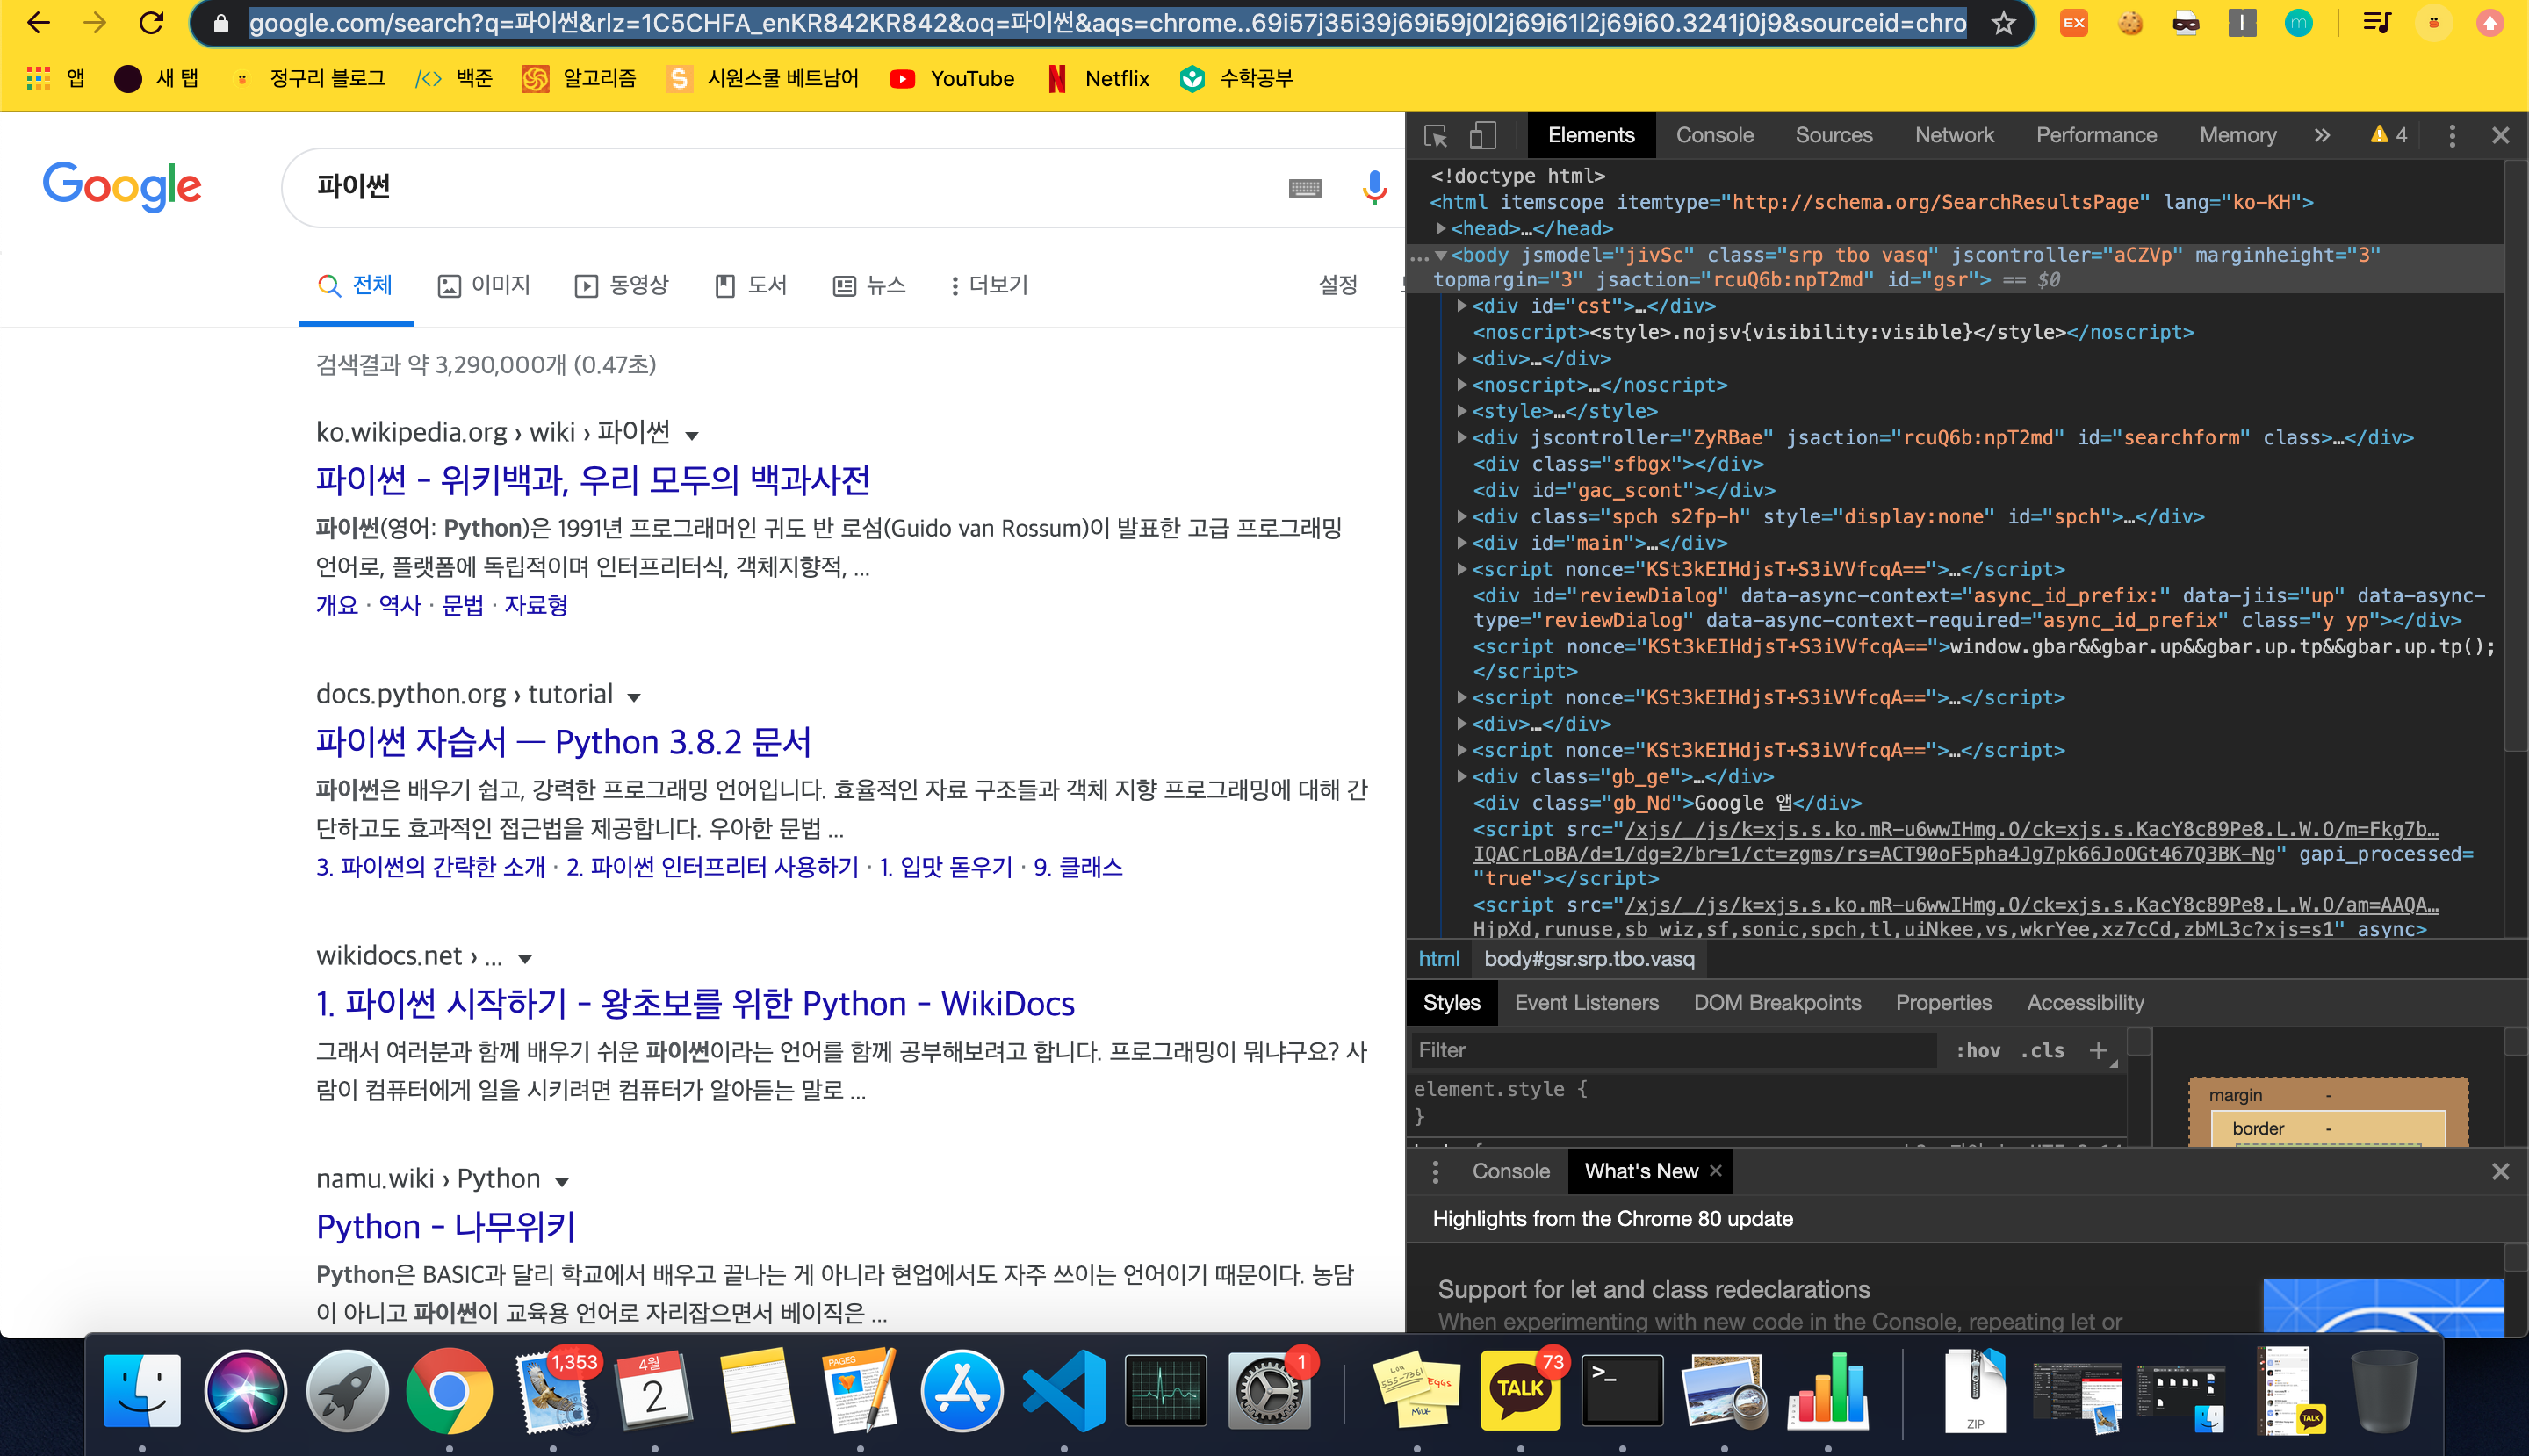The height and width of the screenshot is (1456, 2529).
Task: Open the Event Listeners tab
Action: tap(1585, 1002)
---
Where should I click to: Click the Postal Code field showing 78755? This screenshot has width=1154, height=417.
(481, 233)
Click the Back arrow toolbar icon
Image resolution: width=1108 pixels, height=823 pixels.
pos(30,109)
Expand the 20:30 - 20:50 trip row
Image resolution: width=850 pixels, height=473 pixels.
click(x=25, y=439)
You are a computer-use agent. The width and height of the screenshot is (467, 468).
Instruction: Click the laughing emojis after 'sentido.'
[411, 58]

■ WHAT IS EXPECTED ■
Render everything in the rows above, from the line containing "The height and" down to the line containing "Action: tap(1585, 1002)", both ends included, as a numbered list with blank lines skipped. Leave the pictures out of your answer.

■ THE RESULT ■
1. The height and width of the screenshot is (1456, 2529).
2. Task: Open the Event Listeners tab
3. Action: tap(1585, 1002)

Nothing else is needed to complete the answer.